Job
Locate every line in the listing below that contains the word "Click" and copy each of those lines. The match is case-sensitive.
-- START --
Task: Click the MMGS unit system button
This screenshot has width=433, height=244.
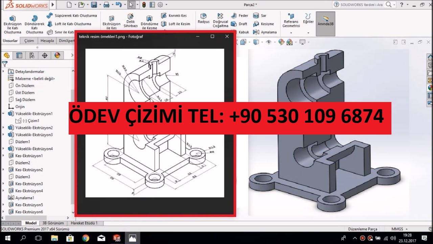Action: (x=399, y=229)
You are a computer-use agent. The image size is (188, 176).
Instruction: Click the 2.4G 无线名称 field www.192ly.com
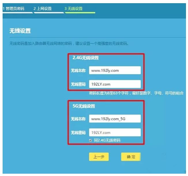[114, 70]
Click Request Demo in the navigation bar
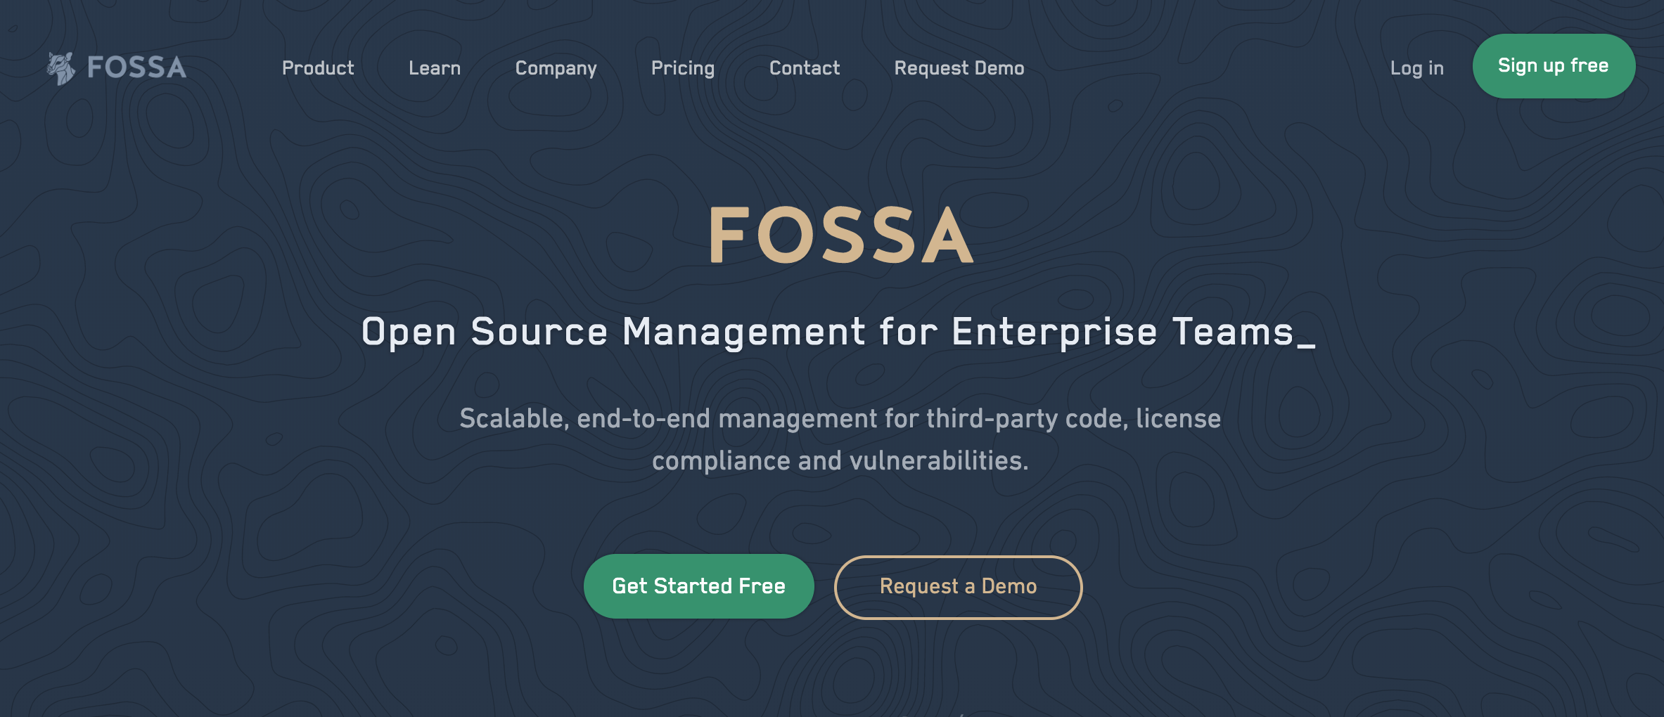 (959, 67)
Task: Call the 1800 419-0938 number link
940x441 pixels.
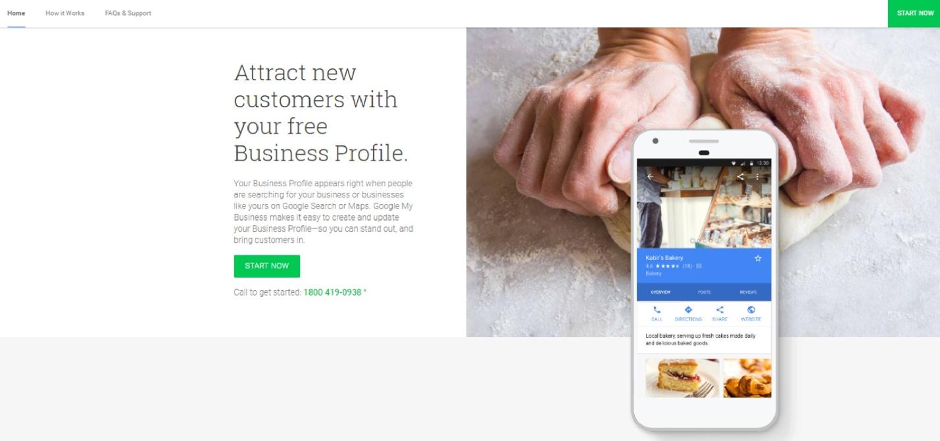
-- END --
Response
Task: Click the MMGS unit system button
Instruction: Click the 2.4G 无线名称 field www.192ly.com
Click Request Demo in the navigation bar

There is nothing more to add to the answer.